Summary
1. The Fed moved to a symmetric view: The April job report was again solid, and the risks for inflation are clearly tilted to the upside. The Fed should be on hold this year.
2. ECB under pressure: We continue to expect the policy rate of the ECB to remain unchanged this year. We do however see rising risks for a rate hike if we do not see a de-escalation of the conflict by the end of the month.
3. Opportunities in core eurozone govies: Positive stance on core eurozone govies. We favour maturities of 7-10 years.
4. Positive opinion on UK bonds: Yields pushed higher by the political crisis after the local elections. We keep a positive stance on UK government bonds. We keep our target on 10-year UK government bond yields at 4.30%.
5. Selective opportunities in corporate bonds: We prefer EUR and GBP IG corporate bonds (Positive view) over USD IG bonds (Neutral view).

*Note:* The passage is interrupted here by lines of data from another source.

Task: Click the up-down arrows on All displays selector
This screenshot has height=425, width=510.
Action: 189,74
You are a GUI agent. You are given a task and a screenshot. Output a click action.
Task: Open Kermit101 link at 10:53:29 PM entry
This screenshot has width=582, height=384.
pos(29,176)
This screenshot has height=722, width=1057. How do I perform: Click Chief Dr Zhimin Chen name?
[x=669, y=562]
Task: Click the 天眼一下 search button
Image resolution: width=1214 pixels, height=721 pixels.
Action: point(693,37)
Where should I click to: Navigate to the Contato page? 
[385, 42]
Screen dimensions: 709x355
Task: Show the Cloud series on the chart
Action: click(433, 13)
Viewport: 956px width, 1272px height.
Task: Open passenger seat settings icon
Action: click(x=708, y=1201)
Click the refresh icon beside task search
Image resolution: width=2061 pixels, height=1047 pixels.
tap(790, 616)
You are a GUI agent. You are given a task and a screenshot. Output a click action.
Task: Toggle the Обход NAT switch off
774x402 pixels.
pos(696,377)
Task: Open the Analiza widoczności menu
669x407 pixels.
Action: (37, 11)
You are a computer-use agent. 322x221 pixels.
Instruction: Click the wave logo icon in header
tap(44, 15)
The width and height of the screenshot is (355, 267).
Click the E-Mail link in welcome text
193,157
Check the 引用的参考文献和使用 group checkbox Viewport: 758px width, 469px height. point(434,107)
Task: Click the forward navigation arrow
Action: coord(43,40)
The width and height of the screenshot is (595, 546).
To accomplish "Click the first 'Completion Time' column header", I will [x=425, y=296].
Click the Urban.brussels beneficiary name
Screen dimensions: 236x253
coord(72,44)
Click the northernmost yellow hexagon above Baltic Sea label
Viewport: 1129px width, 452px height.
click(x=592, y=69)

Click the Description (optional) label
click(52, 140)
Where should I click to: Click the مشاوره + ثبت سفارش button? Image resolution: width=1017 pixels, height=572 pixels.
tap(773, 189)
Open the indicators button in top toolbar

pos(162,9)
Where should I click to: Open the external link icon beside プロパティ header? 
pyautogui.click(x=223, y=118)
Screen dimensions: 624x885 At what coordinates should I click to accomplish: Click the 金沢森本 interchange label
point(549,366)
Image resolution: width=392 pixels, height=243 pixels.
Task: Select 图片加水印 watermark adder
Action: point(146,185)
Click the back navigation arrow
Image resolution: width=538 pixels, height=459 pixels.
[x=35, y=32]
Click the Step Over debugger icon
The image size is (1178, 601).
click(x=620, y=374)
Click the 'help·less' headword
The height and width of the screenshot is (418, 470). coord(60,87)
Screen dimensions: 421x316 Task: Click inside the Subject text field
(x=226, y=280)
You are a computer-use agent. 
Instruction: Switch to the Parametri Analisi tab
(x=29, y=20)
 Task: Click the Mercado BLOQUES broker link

6. We keep a negative stance on corporate high yield bonds. For fallen angels as well as rising stars, we keep a neutral view: Yield spreads fell back further and do not remunerate for the underlying risks. Even if recession risks remain low, they are still higher compared to the environment before the Iran strikes.
7. Neutral view on emerging market bonds in local and hard currency: We see less potential for USD weakening and this is not supportive for this asset class. The risk premium is not sufficient at this stage.